Perhaps most importantly, never ignore a complaint. Treat the customer with genuine respect and take the issue seriously. Empathy and a sincere willingness to listen will go a long way toward making the customer feel validated and appreciated.

It can be difficult to successfully resolve a complaint on social sites such as Twitter or Yelp; in those cases, direct the customer to a medium where you can help resolve the matter, such as your direct e-mail address or phone number.

2. Apologize

Say you’re sorry. This is not an admission of guilt — it is common courtesy, and it’s what every customer wants to hear.

If the customer is being unreasonable or rude, don’t respond in a demeaning or dismissive manner. Instead, remain calm and positive and don’t take the matter personally. Oftentimes, if you put yourself in the customer’s shoes, you’ll realize that you would be just as upset as he or she is.

After apologizing, refocus away from the emotions and get to the situation at hand by asking how you might help resolve the issue. Keep in mind that problems are opportunities to rebuild trust.

3. Analyze

Complaints often contain insight. Listen to the customer’s feedback and let him or her educate you. The customer should be part of the solution, not viewed as part of the problem.

Next, ask clarifying questions. Before you can resolve the complaint, you must understand exactly what went wrong and what the customer wants. If it’s not clear what he or she is seeking, involve the customer in your resolution decision-making through phrases such as, “What do you think would be fair?”

4. Act

Time is of the essence. An unhappy customer wants the problem to be fixed immediately, so responding to him or her with a resolution is a priority.

If it’s not possible to remedy the situation right away, explain the steps you will take and give the customer a timeframe.

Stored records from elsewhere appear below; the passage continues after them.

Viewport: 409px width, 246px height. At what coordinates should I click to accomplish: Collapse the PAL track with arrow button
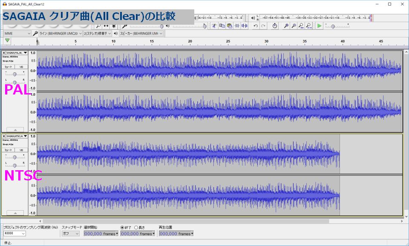point(15,129)
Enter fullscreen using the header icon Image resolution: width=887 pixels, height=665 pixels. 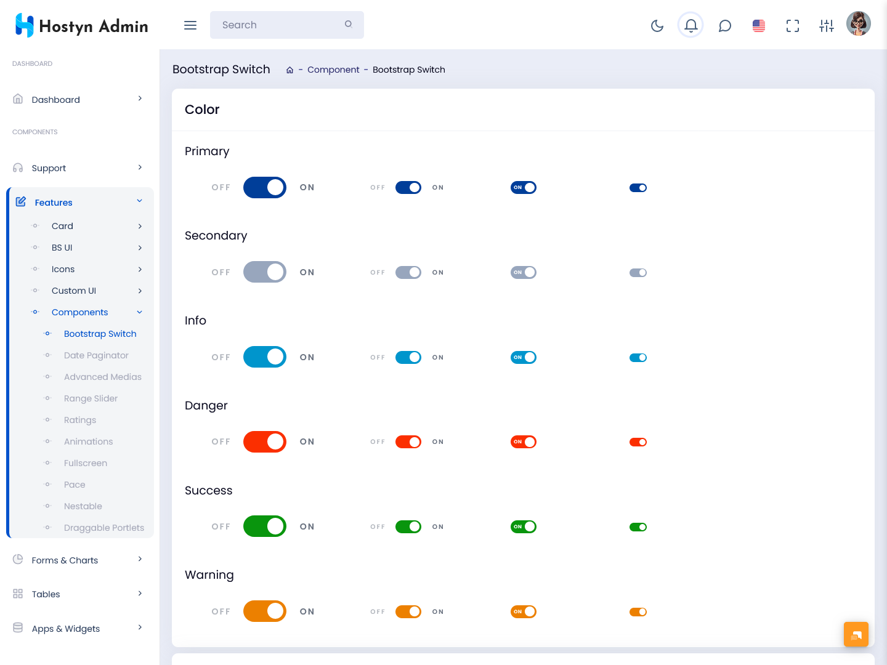pyautogui.click(x=793, y=25)
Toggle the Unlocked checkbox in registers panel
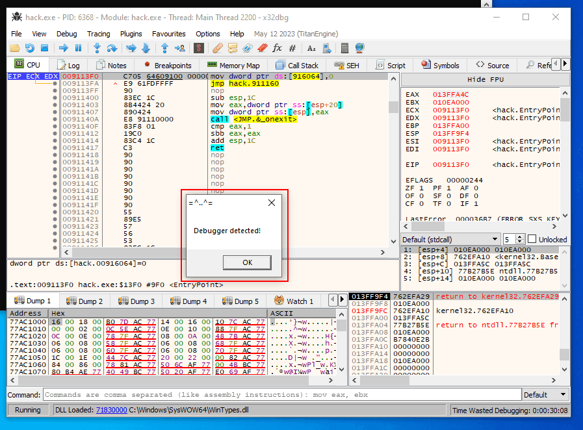Image resolution: width=583 pixels, height=430 pixels. click(x=532, y=239)
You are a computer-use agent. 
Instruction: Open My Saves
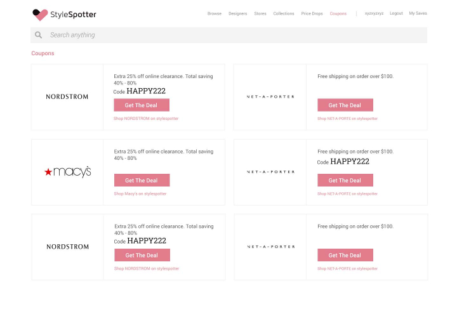[418, 13]
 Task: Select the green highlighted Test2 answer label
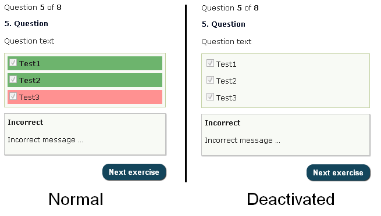(30, 80)
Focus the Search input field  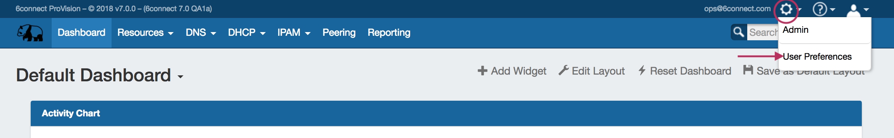tap(763, 32)
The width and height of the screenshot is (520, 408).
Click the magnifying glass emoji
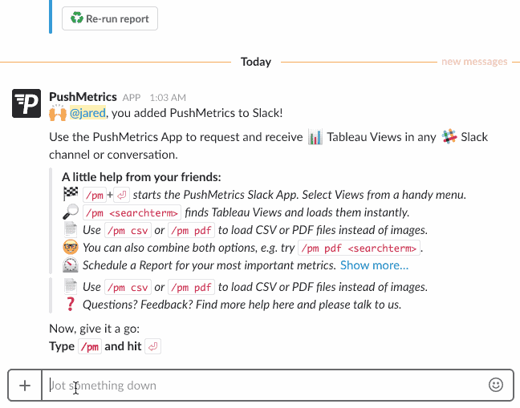click(70, 212)
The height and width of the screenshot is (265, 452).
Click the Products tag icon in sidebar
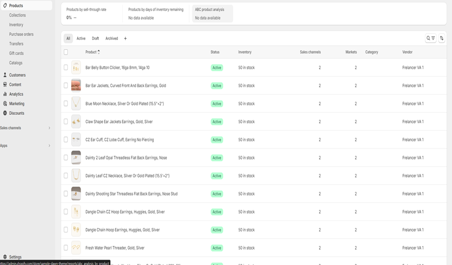pos(5,6)
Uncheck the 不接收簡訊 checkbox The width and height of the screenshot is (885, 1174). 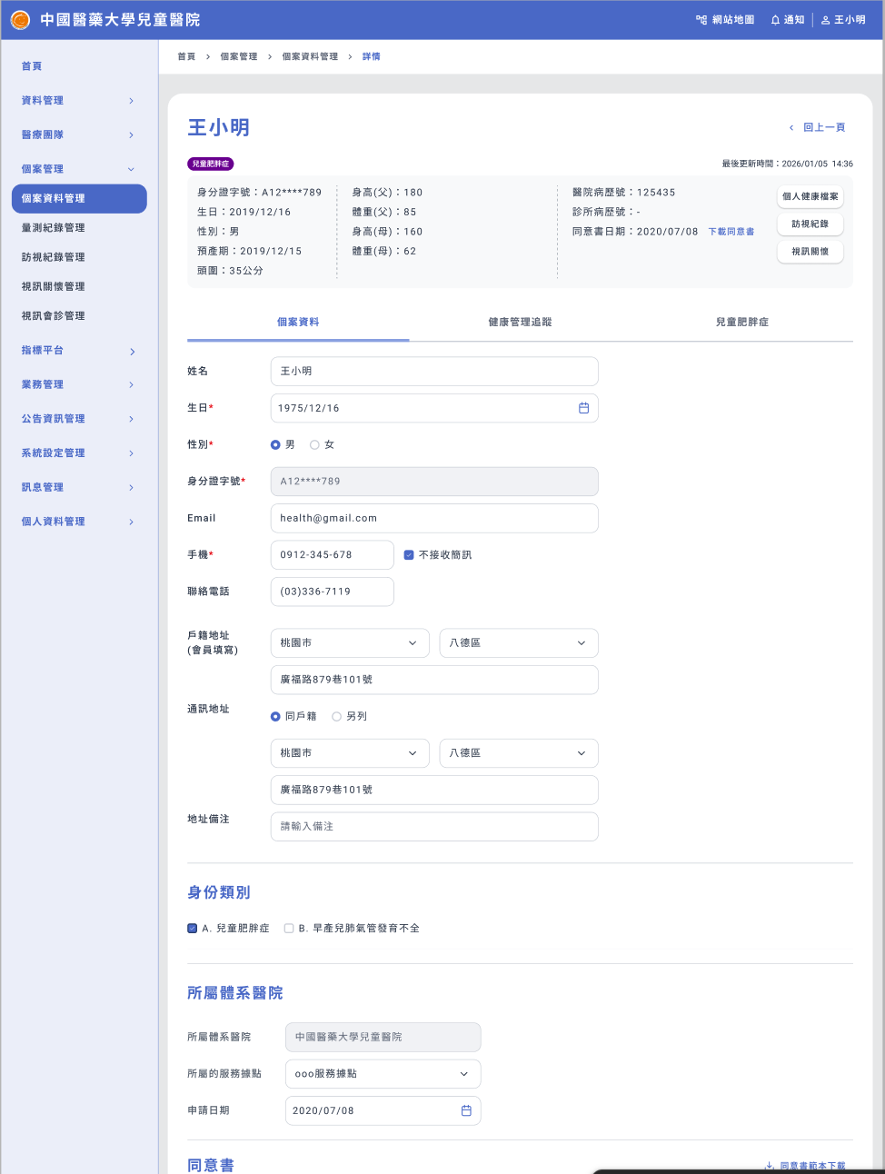[409, 555]
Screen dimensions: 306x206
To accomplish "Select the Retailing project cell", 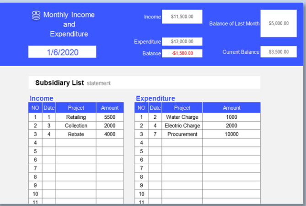I will pyautogui.click(x=76, y=117).
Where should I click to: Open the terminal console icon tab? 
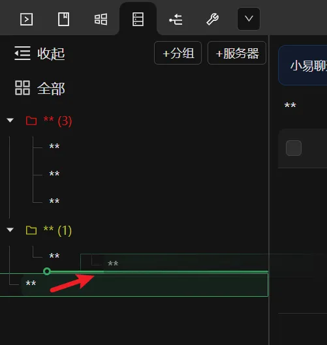(26, 20)
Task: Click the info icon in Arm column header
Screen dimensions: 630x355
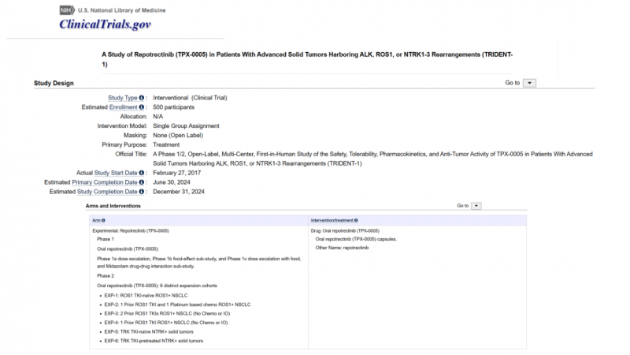Action: (103, 221)
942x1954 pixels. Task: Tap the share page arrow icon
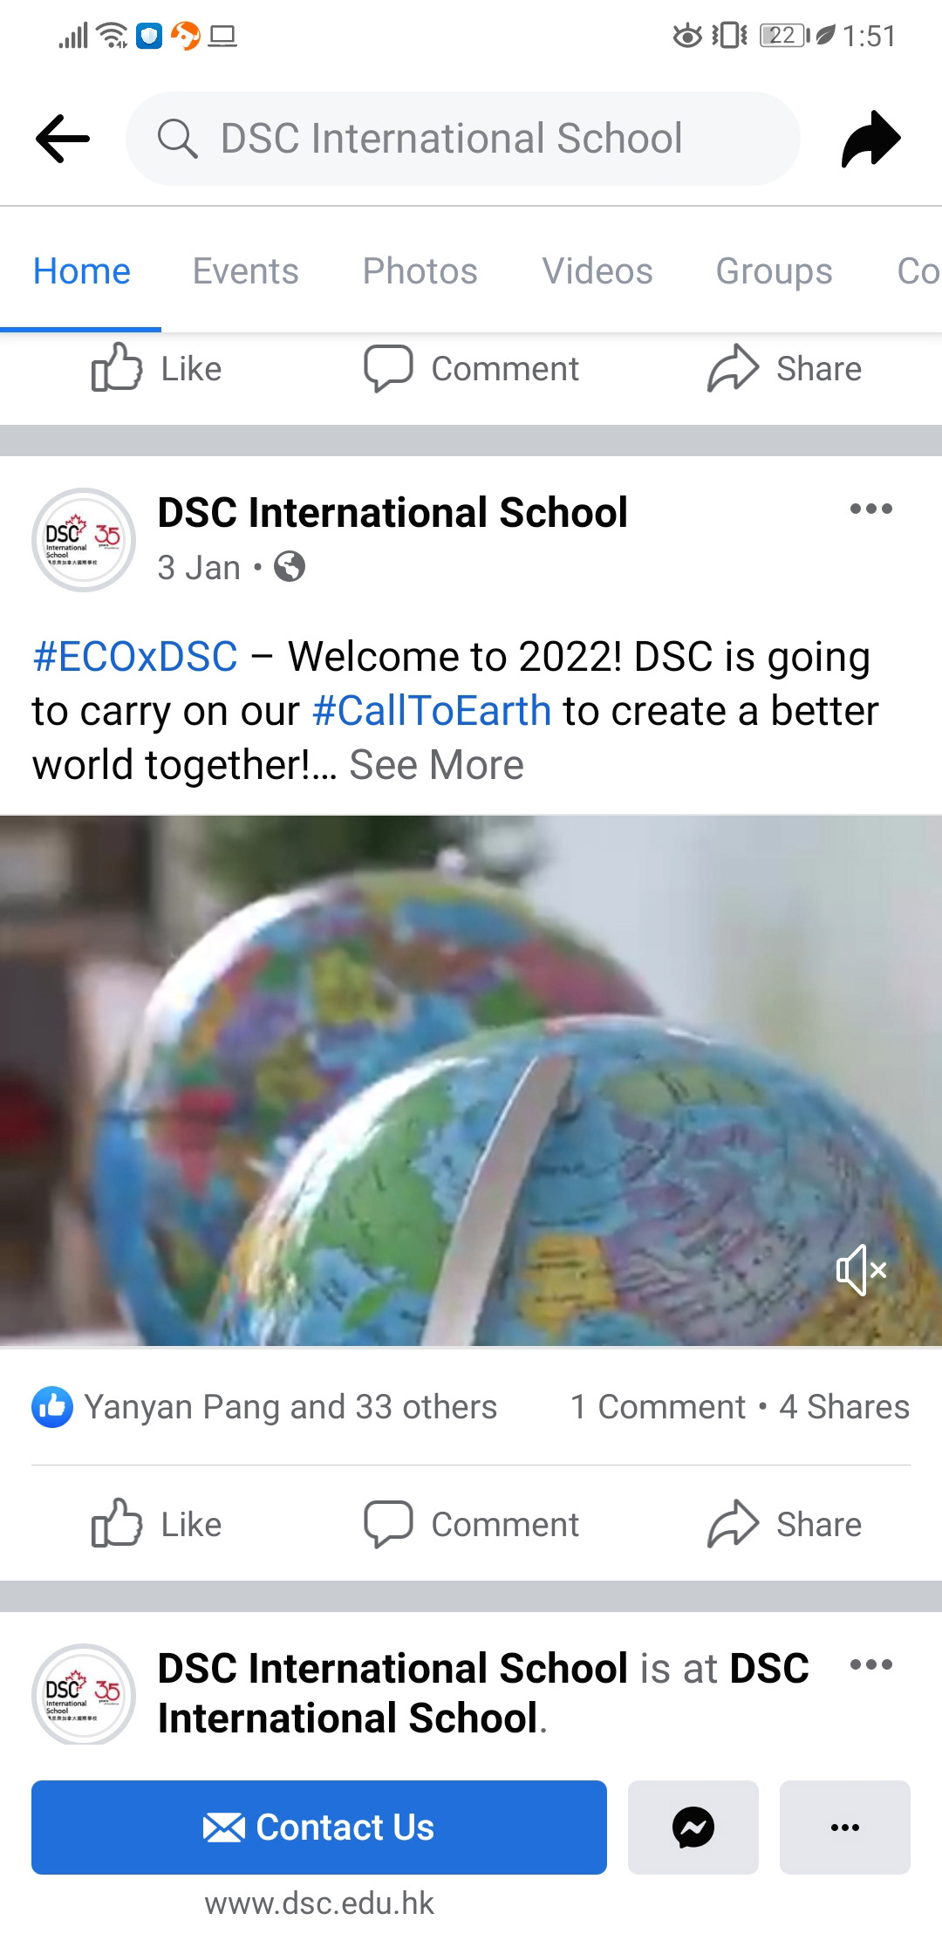tap(870, 139)
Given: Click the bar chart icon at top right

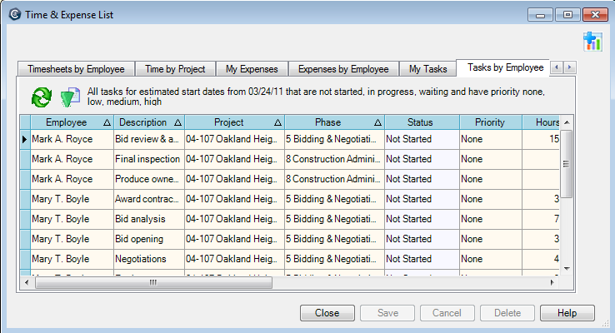Looking at the screenshot, I should point(593,42).
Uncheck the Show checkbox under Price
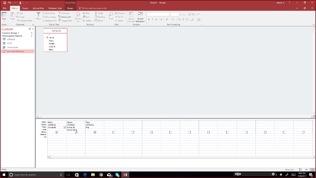316x178 pixels. [x=95, y=132]
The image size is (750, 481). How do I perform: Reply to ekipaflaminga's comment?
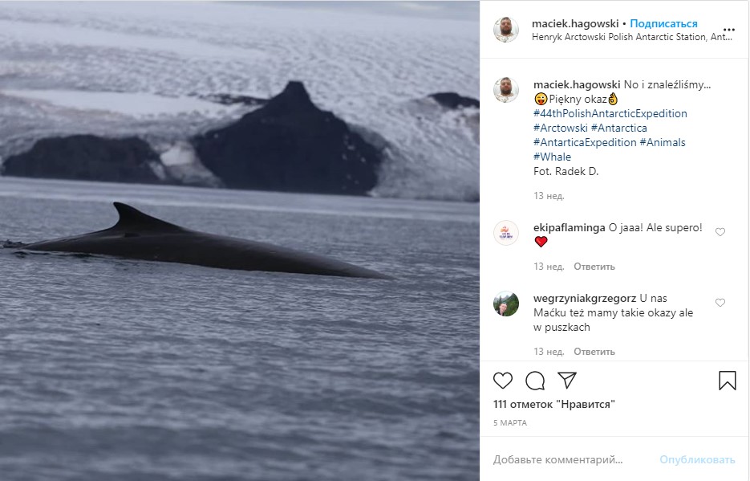pos(594,267)
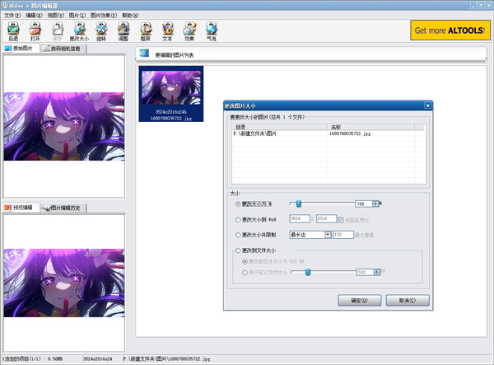Click the resize percentage slider handle
This screenshot has width=494, height=365.
pyautogui.click(x=298, y=203)
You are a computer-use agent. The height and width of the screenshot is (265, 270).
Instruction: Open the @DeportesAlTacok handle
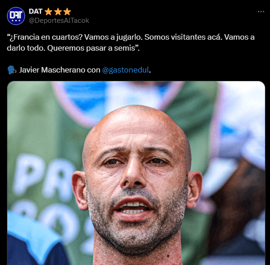59,21
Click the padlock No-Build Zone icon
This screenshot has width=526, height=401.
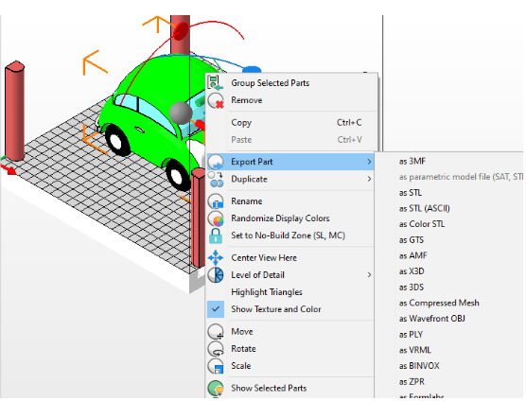(x=216, y=235)
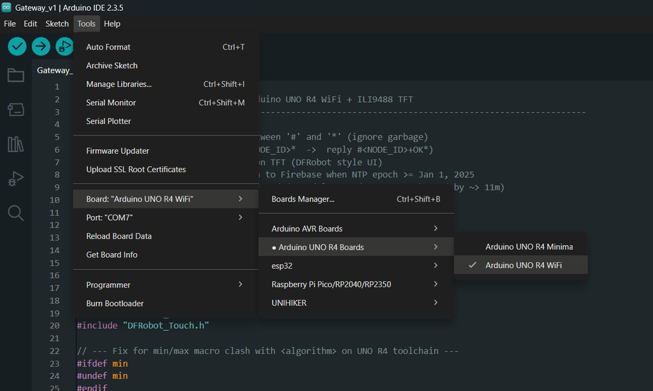The image size is (653, 391).
Task: Click Get Board Info
Action: tap(112, 255)
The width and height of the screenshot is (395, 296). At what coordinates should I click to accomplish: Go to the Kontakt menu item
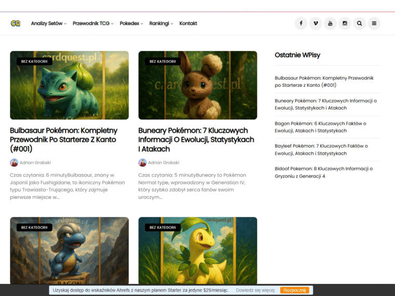(188, 23)
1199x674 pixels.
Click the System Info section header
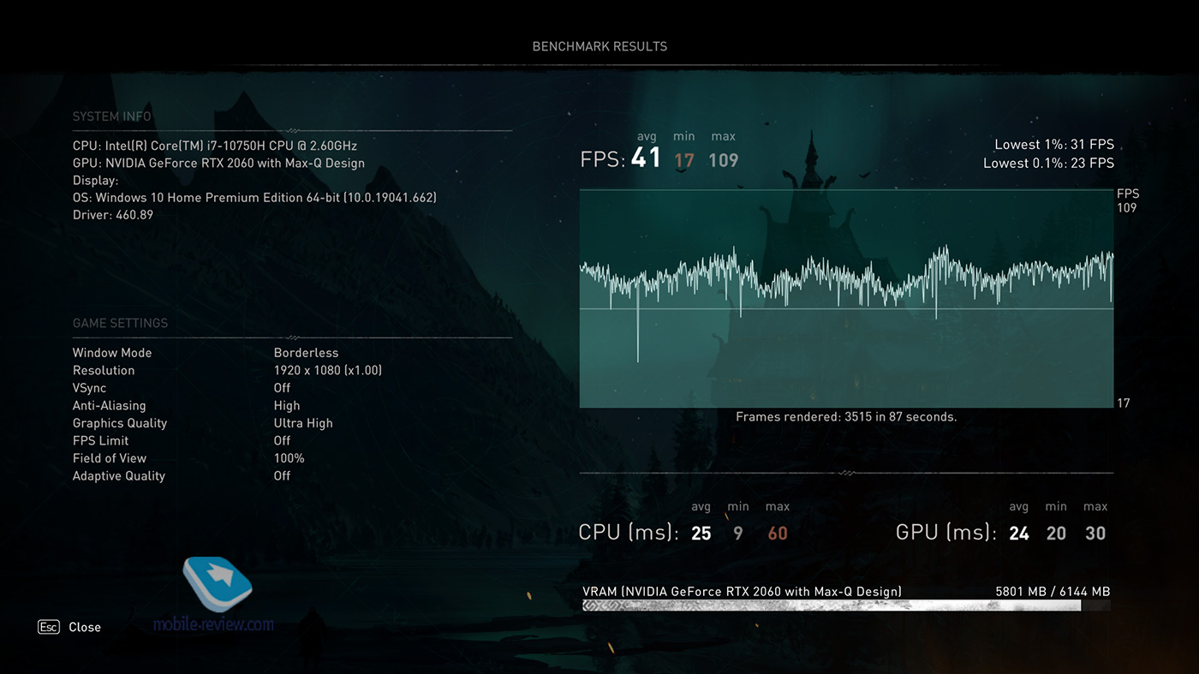point(111,116)
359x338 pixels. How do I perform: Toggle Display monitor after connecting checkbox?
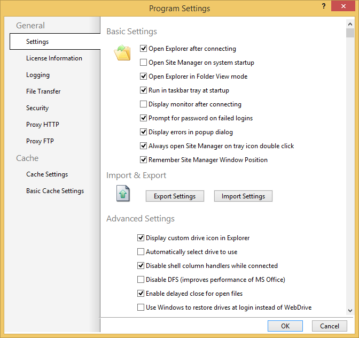[144, 104]
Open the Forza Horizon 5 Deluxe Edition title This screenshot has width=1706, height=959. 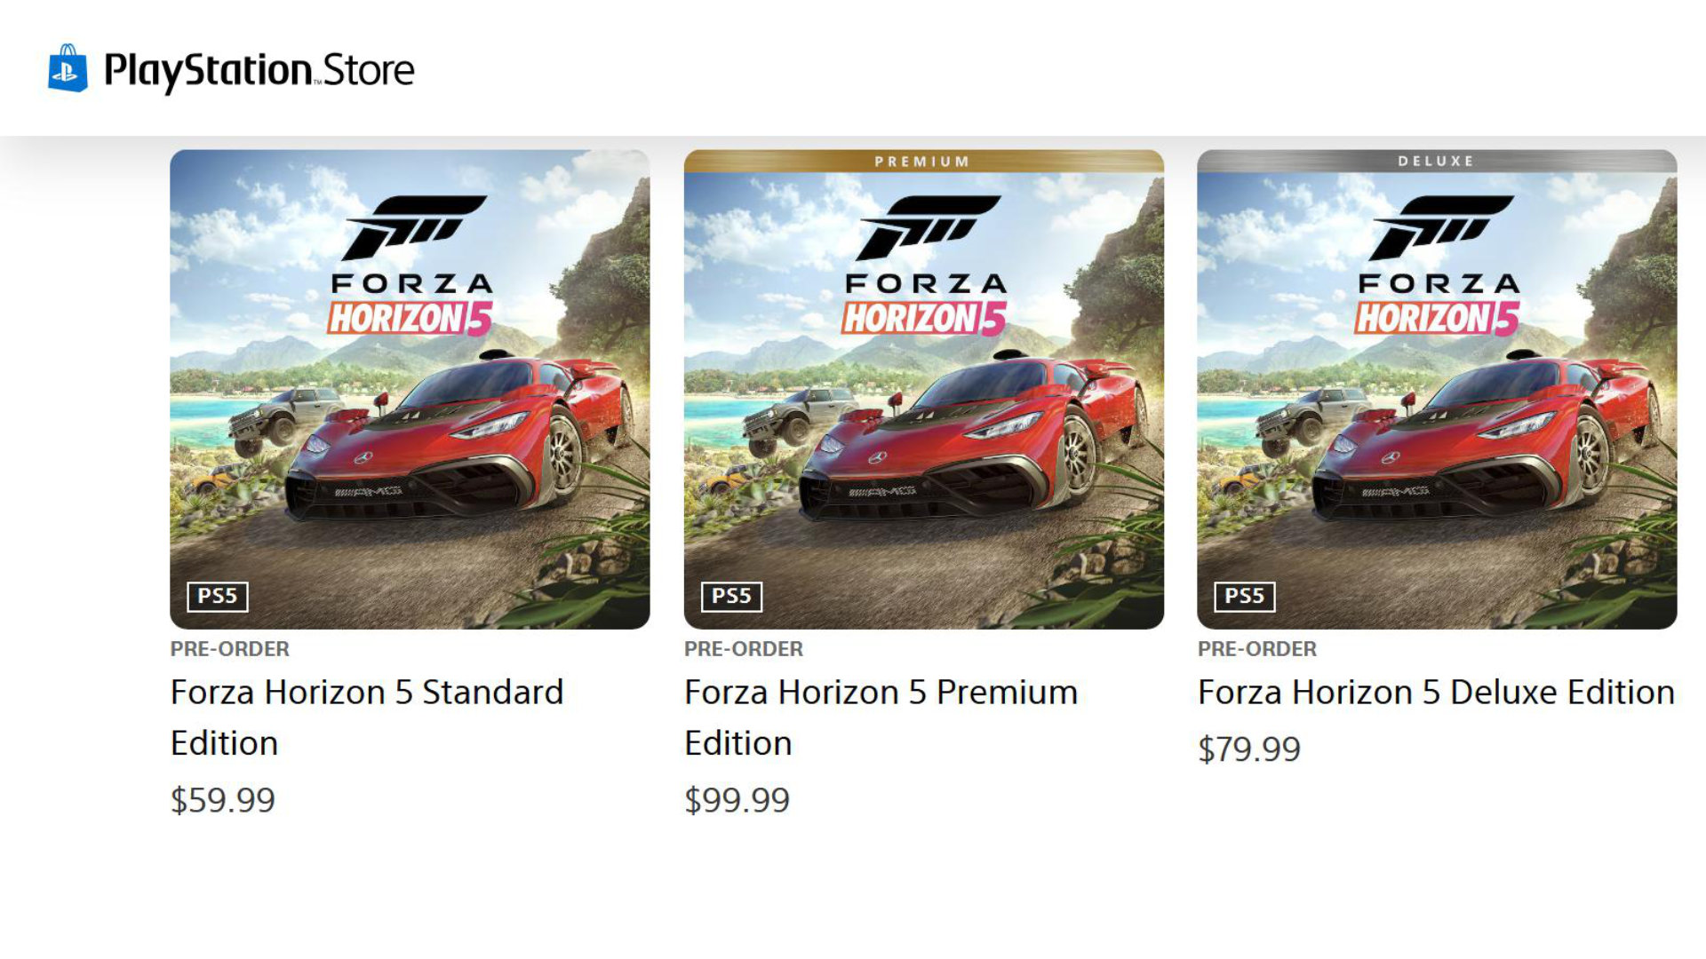[x=1435, y=692]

On occasion, a customer may be in the wrong, or the problem is a result of his or her own misunderstanding. In those cases, politely inform or correct the customer without placing blame or criticizing. If you go about this graciously, the customer will be empowered by the knowledge you impart on him or her.

5. Appreciate

Invite the customer to verify that you have resolved the issue. Even if it is obvious that the situation has been corrected, the customer will appreciate the fact that you care enough to follow up.

Express your sincere appreciation to the customer for giving you the opportunity to understand and remedy the situation. This will ensure the interaction ends on a positive note.